The texture size is listed as 32768x16384, but there are actually four maps at 16384x8192 each; many editing applications are limited with such large images. With my software for the full size I could only save a 1.5 G TIFF file (very unwieldy in MAX even with 16 G of RAM. Thus, the archive includes a 3ds Max scene (Max 9.0) with an enormous (size) 4-part spherical mesh object, uv mapped and ready to go (rendering setup is Mental Ray). The most efficient way to do the stars in a space environment is to composite it in later, especially when you're using Final Gather & motion blur. In early experiments, the FG process was increased tenfold when rendering all elements together with the background. As a result of experiments for trying to achieve good star quality with an acceptable dynamic range in a full 360 degree environment, I ended up with these enormous maps. After realizing most users would not necessarily keep them that size, I left them in bitmap format to minimize quality loss upon re-sizing or other manipulations. Also, the download size was not reduced by using other formats.

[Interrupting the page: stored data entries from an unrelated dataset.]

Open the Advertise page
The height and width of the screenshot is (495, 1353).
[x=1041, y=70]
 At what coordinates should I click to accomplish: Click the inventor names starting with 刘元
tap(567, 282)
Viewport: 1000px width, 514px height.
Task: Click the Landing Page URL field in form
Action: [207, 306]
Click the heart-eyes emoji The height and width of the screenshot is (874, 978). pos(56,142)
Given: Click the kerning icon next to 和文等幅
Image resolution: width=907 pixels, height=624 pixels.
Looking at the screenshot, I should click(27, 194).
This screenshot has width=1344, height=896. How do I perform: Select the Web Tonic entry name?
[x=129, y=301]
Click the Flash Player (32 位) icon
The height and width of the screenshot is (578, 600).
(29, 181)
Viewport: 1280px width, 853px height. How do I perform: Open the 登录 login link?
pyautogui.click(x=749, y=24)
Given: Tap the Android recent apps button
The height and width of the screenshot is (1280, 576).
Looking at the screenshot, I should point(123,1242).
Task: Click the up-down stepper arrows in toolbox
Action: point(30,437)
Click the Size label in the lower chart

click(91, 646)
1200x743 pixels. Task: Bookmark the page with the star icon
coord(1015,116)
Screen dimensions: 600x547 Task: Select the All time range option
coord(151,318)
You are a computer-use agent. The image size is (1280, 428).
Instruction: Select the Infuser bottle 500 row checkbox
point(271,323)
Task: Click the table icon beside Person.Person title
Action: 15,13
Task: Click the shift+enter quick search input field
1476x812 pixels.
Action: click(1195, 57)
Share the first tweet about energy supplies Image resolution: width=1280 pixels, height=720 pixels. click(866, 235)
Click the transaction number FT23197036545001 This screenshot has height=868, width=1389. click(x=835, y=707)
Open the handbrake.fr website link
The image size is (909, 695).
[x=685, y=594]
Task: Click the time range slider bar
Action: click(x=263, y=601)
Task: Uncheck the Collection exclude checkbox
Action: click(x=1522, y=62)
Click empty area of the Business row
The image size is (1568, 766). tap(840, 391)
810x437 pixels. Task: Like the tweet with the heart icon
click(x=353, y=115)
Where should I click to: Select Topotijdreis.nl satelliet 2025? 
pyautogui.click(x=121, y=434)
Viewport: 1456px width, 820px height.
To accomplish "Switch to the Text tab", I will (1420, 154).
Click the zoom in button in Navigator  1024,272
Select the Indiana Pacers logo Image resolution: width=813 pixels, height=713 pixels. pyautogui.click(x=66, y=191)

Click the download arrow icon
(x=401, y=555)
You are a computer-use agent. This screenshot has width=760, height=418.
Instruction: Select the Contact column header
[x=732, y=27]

If desired and you have the capability, you could re-combine them into a single map and use it as a single environment map (spherical mapping, and a u-v tile of -1 and 1 respectively). But be aware that many applications don't support images over 30k pixels in either dimension. If your system(s) has less than about 3G of ram, you'll definitely want to use them as four separate maps. Regardless, I would recommend keeping the four maps & using the max scene provided for rendering background sequences. For more info and details on usage of these maps, see 'starfield.txt.'
It's not necessary to use the provided Max scene. All that is necessary is to create a sphere primitive, map it spherically, and divide it up into four 'quadrants' (see 'sphere_mapping.jpg' and 'quadrants_detached.jpg'). The four meshes can then have the four maps applied. All four maps match up perfectly. Again, for more info see 'starfield.txt.'
All of the images shown were rendered at 1200x1200, and unless otherwise stated the camera's FOV was 45 degrees. This map is large enough to produce high quality renders down to a FOV of about 20, and as large as 1920x1080. For most applications, a FOV of 45 is more than sufficient.
These maps show the sky as seen from the perspective of our solar system. All major constellations, the brightest Messier/NGC objects, and the Milky Way. It's a bit enhanced for artistic purposes, and adjusting the filtering/anti-aliasing gives different results. The settings I found to be best are set up in the Max scene ready to be rendered with Mental Ray.